▸ WORK TASK:
Could you retype exactly the lines below between the one holding "eBuSy (1041, 45)" and the one holding "Image resolution: width=768, height=1328.", inclusive, leaving out any pictures?

Stored data:
:::::

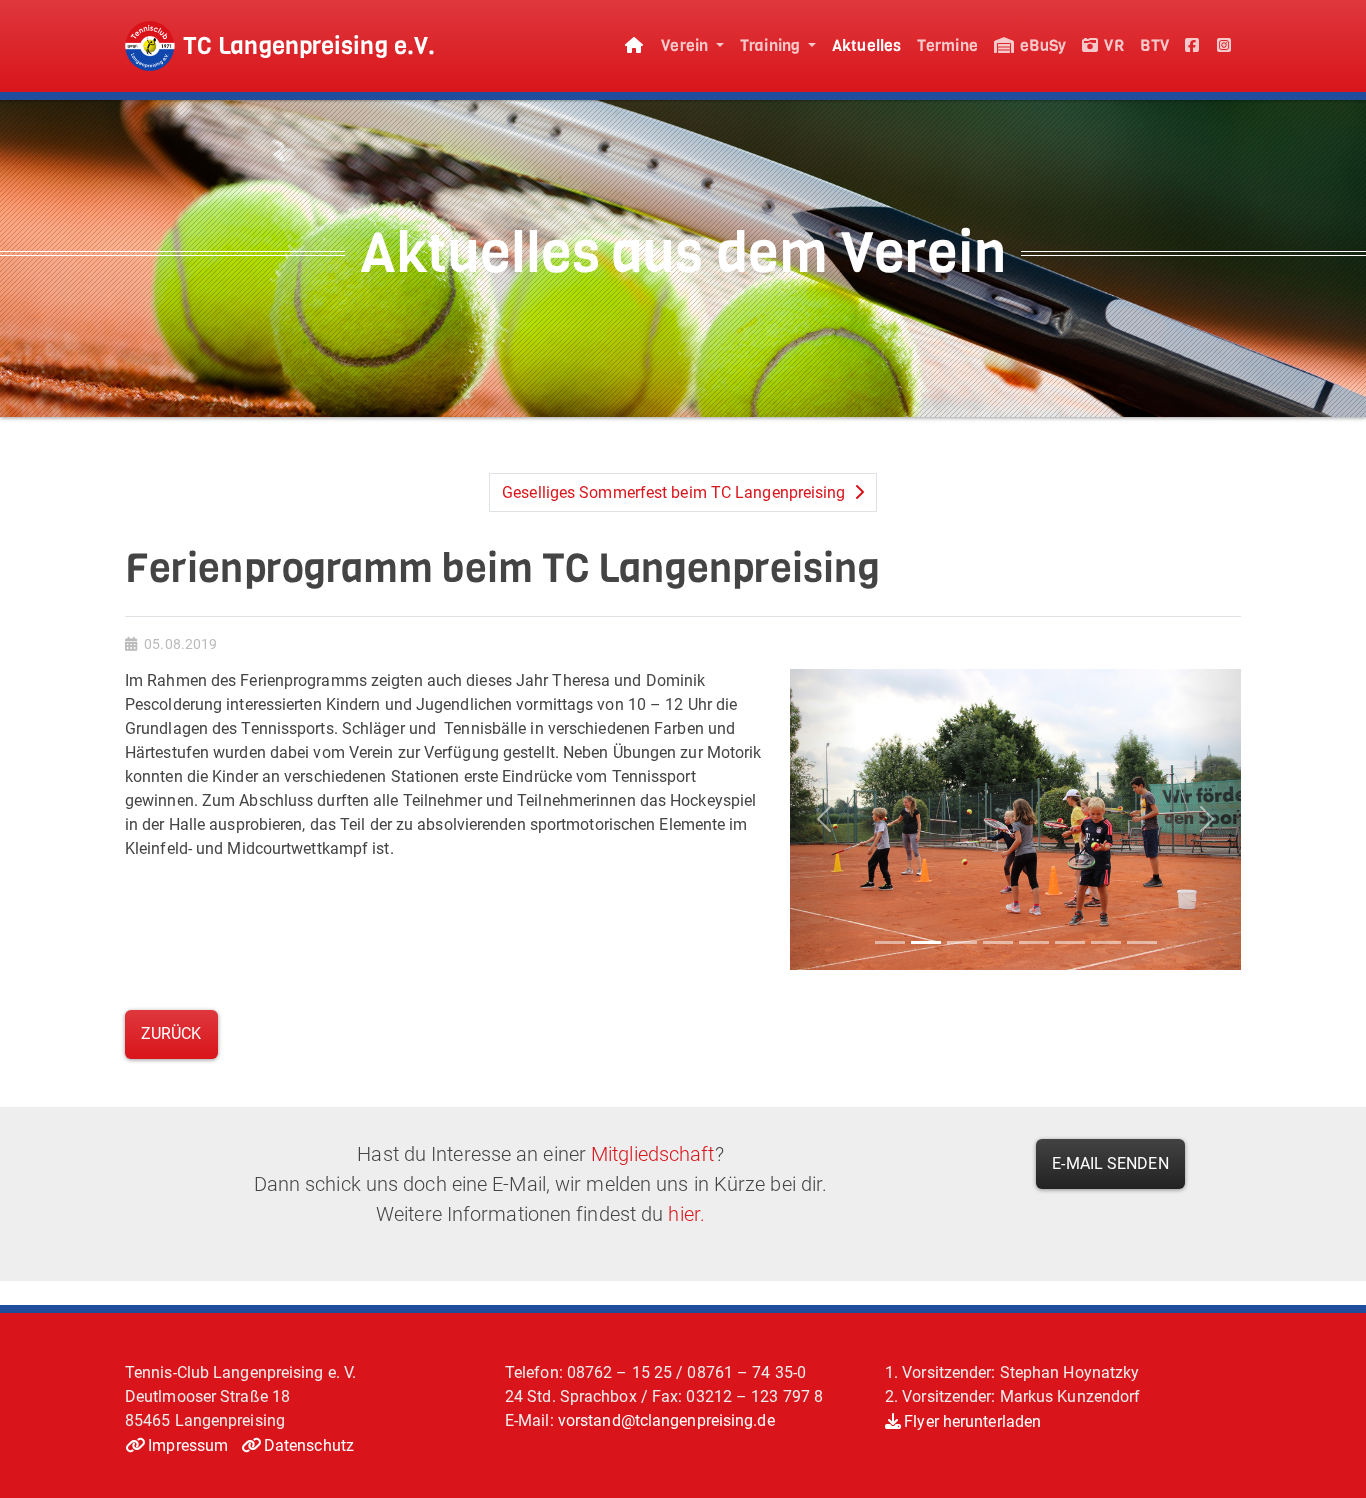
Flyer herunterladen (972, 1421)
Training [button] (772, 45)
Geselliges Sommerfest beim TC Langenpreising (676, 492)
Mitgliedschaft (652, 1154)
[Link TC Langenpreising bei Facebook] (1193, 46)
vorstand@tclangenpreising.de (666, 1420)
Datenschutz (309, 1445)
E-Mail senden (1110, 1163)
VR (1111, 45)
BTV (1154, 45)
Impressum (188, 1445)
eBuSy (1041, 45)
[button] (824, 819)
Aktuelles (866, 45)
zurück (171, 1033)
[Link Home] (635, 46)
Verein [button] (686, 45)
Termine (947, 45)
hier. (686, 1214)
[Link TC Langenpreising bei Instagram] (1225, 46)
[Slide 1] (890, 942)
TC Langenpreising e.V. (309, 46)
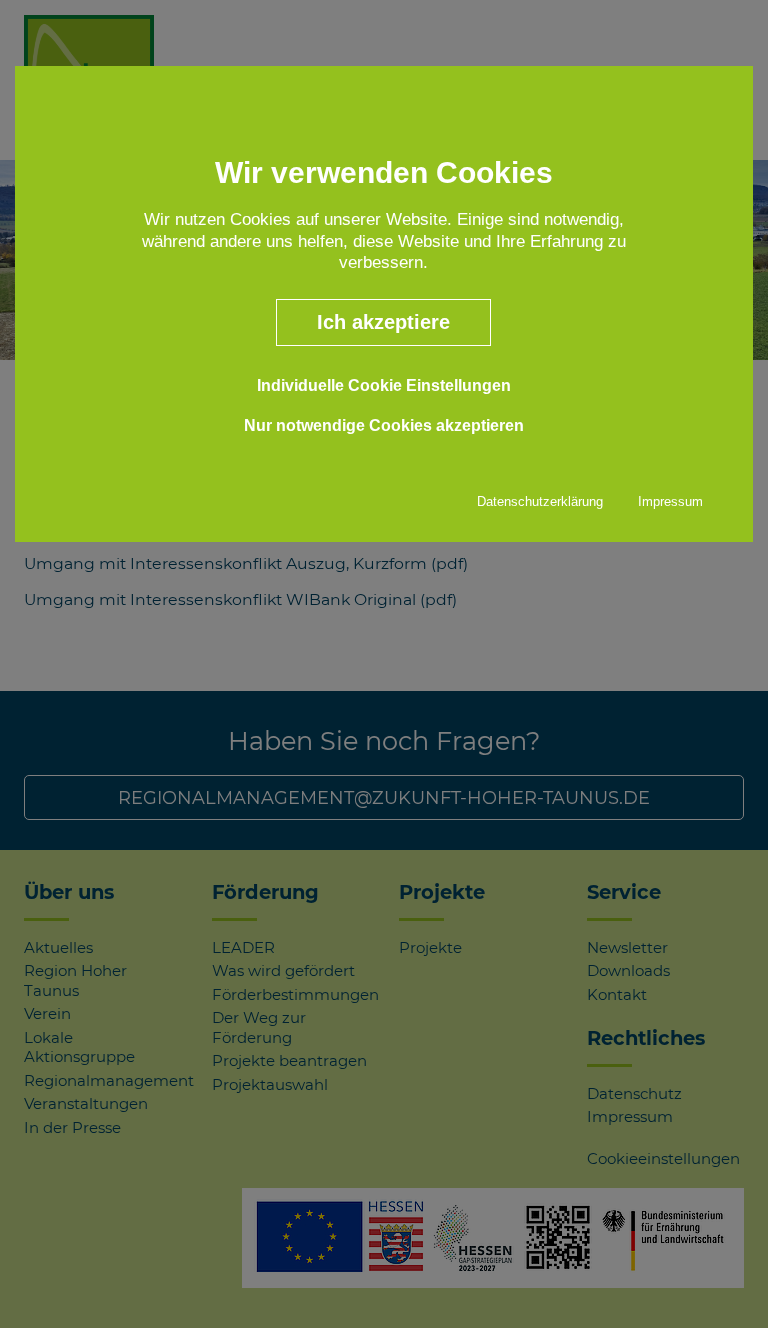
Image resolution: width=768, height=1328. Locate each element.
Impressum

:::::

▸ FINISHED EXERCISE:
eBuSy (1041, 45)
[button] (824, 819)
Aktuelles (866, 45)
zurück (171, 1033)
[Link Home] (635, 46)
Verein [button] (686, 45)
Termine (947, 45)
hier. (686, 1214)
[Link TC Langenpreising bei Instagram] (1225, 46)
[Slide 1] (890, 942)
TC Langenpreising e.V. (309, 46)
Image resolution: width=768, height=1328. Locate each element.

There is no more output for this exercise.